See: http://www.unclemikes.com/products/super_belt_slide_holsters.html

or this one: http://www.unclemikes.com/products/sidebet_babybet_holsters.html


----------



## berettatoter (Sep 1, 2011)

Packard said:


> Uncle Mike's sells several that "fit" but these are generic holsters with one holster fitting several weapons. But cheap and durable.
> 
> See: http://www.unclemikes.com/products/super_belt_slide_holsters.html
> 
> or this one: Uncle Mike's - Side Bet & Baby Bet Belt Slide Holsters


I used to carry mine in a Uncle Mikes pancack holster, but got tired of it being so "floppy", no matter what holster belt I wore. The belt is half the battle, the holster the other half. My leather from Beretta does not have a strap over the top, but it does hold nice and secure to the body. Would it stay in place if I rolled down a hill? I don't know, but it is WAY better than the Uncle Mike holster that I still have and don't wear anymore.


----------



## Packard (Aug 24, 2010)

berettatoter said:


> I used to carry mine in a Uncle Mikes pancack holster, but got tired of it being so "floppy", no matter what holster belt I wore. The belt is half the battle, the holster the other half. My leather from Beretta does not have a strap over the top, but it does hold nice and secure to the body. Would it stay in place if I rolled down a hill? I don't know, but it is WAY better than the Uncle Mike holster that I still have and don't wear anymore.

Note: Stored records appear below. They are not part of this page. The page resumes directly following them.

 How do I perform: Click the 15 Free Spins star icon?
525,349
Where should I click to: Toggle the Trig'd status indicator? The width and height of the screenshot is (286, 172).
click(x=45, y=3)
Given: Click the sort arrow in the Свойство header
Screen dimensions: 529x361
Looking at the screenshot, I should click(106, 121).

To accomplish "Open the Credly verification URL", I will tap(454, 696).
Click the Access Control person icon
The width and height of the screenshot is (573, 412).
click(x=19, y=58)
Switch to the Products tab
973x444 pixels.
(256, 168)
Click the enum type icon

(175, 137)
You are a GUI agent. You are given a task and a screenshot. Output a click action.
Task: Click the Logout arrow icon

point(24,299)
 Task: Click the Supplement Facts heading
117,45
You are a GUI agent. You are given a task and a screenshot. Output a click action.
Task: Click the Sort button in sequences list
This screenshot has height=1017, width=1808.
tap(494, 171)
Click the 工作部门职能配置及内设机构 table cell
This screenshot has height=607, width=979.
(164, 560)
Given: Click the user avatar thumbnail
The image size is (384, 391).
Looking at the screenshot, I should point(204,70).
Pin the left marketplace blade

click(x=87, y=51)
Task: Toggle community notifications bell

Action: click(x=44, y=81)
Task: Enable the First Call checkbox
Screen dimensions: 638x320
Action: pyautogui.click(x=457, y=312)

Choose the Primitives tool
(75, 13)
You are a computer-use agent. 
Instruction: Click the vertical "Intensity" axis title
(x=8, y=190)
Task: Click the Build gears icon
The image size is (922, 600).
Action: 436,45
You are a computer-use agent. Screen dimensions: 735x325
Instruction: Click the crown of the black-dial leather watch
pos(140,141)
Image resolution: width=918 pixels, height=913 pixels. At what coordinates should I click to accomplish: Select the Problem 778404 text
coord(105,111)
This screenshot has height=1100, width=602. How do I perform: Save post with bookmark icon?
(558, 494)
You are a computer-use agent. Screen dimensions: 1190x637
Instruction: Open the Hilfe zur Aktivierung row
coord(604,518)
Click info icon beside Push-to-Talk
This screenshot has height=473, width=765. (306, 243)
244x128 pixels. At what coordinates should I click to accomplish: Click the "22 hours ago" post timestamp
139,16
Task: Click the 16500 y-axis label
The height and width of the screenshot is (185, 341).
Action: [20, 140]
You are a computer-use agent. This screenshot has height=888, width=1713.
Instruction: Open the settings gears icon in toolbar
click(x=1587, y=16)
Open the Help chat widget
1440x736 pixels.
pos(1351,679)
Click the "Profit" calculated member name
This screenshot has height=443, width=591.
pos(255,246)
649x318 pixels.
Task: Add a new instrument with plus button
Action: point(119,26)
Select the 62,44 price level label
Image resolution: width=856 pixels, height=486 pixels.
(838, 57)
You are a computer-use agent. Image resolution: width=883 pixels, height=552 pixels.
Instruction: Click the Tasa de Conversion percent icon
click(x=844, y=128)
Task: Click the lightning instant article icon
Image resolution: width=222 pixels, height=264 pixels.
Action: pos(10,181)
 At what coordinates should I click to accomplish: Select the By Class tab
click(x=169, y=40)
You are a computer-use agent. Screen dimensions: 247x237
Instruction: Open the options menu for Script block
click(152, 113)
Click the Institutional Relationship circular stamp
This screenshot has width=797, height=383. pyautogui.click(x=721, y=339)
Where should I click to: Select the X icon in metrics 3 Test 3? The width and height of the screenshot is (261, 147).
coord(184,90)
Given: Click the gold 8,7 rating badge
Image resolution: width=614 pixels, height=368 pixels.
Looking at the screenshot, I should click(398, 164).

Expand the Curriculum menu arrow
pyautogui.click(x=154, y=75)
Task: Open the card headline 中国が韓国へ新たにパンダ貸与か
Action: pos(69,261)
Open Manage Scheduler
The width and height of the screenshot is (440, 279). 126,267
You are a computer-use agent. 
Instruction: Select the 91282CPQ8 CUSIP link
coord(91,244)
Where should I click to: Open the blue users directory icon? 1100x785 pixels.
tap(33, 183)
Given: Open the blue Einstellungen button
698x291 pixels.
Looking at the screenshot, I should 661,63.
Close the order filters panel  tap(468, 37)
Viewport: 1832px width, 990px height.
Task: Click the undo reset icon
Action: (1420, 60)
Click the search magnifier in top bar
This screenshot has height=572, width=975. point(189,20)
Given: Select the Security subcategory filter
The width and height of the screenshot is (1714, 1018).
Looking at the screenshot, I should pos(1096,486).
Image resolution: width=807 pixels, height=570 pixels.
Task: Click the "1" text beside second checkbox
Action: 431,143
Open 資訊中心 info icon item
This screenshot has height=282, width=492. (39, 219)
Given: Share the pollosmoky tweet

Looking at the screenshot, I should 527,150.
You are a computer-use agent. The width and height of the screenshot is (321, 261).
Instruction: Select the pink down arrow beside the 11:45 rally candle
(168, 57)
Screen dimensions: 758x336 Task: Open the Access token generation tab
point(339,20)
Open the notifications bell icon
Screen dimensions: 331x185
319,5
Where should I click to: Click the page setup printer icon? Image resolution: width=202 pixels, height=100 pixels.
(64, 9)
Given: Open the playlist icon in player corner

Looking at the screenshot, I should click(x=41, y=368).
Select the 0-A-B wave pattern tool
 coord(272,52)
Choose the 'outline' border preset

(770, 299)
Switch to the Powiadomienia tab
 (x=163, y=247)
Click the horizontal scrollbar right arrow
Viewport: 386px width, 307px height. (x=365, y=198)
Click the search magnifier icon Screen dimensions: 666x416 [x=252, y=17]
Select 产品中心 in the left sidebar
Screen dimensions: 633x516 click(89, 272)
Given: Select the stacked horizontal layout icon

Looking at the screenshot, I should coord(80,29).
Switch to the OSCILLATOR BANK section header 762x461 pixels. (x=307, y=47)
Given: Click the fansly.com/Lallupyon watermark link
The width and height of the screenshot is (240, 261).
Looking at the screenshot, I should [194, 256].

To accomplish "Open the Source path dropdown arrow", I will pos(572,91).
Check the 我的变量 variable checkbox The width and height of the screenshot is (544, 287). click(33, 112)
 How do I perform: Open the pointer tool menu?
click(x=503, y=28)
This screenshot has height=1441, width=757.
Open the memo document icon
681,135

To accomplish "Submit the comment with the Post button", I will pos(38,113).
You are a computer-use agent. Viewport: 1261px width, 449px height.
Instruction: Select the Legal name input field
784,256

Yes, Uncle Mike's is an-until-I-find-something-better holster. But the O.P. is left handed, the weapon is not that popular, and most of the thumb break holsters are for duty guns like the 92 or the 96. Surprisingly the Beretta OEM offerings are available in right handed only, an oversight in my opinion not to support the lefties of the world that are their customers.

Perhaps there are some holster makers in Italy that are producing these. I would Google "holsters, made in Italy" to see what they show.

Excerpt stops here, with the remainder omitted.